A further possibility to consider while interpreting the results of the present study is that patients with type 2 diabetes mellitus might have had some degree of pulmonary disease, clinically not evident, as recently reported in cats with diabetes mellitus . This could contribute to explaining the difficulty in reaching the respiratory endpoint, and in order to exclude this possibility it would have been important also to include a control group of non-diabetic hypertensive patients.
Finally, and most importantly, in the study by Logtenberg et al.  only nine of the 15 patients in the intervention group (60%) were successful in lowering their breathing rates to the target of less than 10 bpm, in spite of the repeated instructions. Therefore, the question remains unanswered as to whether the failure to observe any effect on blood pressure is caused by a lack of efficacy of the device, or to the inability of the patients recruited to reach sufficiently low breathing frequencies. This on one hand may contribute to make RESPeRATE therapy less attractive for use in clinical practice in patients with type 2 diabetes mellitus, but on the other hand this finding may emphasize that in order to obtain clinically relevant results with this kind of non-pharmacological treatment, more efforts are needed to optimize patients' compliance with the prescribed intervention.

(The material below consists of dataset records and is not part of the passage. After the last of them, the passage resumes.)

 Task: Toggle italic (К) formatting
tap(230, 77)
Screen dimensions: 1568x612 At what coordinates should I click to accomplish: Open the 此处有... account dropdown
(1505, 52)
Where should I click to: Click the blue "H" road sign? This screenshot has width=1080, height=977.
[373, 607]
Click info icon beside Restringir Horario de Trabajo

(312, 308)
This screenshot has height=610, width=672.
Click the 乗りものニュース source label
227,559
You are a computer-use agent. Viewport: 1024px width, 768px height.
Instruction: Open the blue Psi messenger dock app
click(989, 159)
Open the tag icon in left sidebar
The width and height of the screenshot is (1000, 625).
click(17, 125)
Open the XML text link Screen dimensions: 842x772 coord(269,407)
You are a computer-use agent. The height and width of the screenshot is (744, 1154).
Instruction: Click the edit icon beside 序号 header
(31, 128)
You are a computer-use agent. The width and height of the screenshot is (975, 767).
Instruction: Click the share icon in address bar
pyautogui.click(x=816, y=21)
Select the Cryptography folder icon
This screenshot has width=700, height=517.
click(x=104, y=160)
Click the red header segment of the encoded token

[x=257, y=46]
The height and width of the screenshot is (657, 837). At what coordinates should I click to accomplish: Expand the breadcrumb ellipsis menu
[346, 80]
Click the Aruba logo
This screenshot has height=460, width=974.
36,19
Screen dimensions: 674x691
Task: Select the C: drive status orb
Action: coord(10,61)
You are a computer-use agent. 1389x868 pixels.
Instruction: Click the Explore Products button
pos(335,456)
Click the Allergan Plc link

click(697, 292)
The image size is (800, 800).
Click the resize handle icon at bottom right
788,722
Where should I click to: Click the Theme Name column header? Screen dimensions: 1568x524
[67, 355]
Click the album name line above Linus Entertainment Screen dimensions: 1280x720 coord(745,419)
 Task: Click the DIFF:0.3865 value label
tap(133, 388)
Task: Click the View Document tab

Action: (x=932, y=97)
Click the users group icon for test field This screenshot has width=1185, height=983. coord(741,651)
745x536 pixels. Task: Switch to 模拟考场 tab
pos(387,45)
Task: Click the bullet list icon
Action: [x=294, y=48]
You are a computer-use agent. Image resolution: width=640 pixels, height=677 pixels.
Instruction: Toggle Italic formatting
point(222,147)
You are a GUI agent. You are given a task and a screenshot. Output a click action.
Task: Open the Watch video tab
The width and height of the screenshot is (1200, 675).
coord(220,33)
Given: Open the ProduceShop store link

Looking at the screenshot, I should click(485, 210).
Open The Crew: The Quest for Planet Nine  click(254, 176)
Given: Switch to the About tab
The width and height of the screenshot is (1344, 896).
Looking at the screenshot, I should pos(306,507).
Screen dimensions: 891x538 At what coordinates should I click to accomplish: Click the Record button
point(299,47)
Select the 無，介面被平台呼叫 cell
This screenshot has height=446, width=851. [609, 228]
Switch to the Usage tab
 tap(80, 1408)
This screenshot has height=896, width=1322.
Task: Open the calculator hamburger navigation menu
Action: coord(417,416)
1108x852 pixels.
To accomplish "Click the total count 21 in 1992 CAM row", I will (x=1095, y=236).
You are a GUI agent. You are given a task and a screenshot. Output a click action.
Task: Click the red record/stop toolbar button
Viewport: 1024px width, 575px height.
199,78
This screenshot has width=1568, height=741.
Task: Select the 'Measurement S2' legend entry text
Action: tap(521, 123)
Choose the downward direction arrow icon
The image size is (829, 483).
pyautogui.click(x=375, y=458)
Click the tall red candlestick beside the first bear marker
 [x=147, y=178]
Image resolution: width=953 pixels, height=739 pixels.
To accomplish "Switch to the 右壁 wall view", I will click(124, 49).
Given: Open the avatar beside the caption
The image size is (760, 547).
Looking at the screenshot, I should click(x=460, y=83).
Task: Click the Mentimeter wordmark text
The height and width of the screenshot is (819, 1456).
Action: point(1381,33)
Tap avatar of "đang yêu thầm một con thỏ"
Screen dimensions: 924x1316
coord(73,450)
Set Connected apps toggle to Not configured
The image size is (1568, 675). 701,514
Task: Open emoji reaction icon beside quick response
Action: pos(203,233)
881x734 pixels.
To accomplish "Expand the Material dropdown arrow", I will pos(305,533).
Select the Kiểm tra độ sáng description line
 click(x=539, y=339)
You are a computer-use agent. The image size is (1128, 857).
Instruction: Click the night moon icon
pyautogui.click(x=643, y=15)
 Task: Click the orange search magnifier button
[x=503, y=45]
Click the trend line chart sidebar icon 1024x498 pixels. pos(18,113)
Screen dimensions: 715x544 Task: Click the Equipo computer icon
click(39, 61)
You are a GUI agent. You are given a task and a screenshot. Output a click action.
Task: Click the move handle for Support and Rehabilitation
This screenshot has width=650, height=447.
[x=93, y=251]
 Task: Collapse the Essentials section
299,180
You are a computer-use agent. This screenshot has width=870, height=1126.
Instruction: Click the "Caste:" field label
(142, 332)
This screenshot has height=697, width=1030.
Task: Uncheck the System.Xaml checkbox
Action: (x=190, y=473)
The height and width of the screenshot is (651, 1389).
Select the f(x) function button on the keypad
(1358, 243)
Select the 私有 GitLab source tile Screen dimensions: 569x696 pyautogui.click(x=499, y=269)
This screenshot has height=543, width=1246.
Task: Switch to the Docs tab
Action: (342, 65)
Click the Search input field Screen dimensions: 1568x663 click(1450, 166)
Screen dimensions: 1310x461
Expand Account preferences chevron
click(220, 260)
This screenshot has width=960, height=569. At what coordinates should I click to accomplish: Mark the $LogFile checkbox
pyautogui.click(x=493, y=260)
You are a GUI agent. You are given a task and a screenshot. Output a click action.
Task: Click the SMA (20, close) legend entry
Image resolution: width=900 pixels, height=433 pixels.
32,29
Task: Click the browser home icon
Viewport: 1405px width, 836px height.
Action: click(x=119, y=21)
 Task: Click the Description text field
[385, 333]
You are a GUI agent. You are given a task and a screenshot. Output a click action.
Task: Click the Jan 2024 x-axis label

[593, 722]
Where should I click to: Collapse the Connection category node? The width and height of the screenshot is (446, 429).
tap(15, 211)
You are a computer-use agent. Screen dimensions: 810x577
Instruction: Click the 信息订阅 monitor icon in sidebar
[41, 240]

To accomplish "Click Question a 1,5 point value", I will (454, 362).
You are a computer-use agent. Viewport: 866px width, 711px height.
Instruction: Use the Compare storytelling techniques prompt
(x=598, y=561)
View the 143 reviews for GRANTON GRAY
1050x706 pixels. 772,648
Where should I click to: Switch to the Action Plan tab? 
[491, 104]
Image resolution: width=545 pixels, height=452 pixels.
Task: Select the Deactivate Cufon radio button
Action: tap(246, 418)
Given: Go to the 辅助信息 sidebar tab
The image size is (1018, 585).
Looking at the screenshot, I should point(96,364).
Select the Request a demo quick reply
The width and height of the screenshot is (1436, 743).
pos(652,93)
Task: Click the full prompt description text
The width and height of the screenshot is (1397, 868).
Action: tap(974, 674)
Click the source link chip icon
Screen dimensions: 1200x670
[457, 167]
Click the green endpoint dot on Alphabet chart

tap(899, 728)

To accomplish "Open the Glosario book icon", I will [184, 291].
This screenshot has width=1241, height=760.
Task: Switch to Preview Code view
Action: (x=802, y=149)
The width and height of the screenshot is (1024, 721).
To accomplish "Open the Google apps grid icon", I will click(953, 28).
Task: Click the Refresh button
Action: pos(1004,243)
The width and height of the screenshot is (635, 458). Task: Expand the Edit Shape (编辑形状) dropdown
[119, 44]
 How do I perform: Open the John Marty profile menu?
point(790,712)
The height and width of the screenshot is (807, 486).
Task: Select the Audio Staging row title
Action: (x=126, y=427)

Two questions arise when considering the results of the paper by Logtenberg et al. : (i) was the respiration-pacing device ineffective because it succeeded in reducing the respiratory rate only in a small number of type 2 diabetic patients with hypertension who were compliant with the breathing exercise? Or (ii) did these patients fail to experience any benefit in blood pressure reduction after the modulation of respiratory frequency because of their autonomic dysfunction or because of the concomitant presence of target organ damage?
No clear answer can be provided by the study results, and more research appears to be needed to investigate fully the effects of both music and breathing exercises on blood pressure. Based on the research questions raised by the present paper, possible areas of improvement in future studies aimed at addressing this issue again appear to be the following. First, in order to eliminate any observer or patient bias, an independent double-blind study design should be adopted, in which the intervention and the control groups should make use of the same device, with the only difference that in the intervention group the breathing frequency is paced towards lower values (< 10 bpm), whereas in the control group it does not. Second, breathing frequency before and during the follow-up should also be monitored in the control group. Third, information on patients' adherence to breathing exercises, on the minimum necessary number of sessions per week, and on the long-term effects should be collected. Fourth, some measure of autonomic cardiovascular regulation, such as arterial baroreflex sensitivity, should be obtained before and during the intervention, and, finally, data on target organ damage, such as microalbuminuria or carotid intima–media thickness, should also be collected during the follow-up. Until this information is available, caution is needed in drawing any final conclusion on the suitability and efficacy of slow breathing exercise in the clinical management of hypertensive patients with type 2 diabetes mellitus.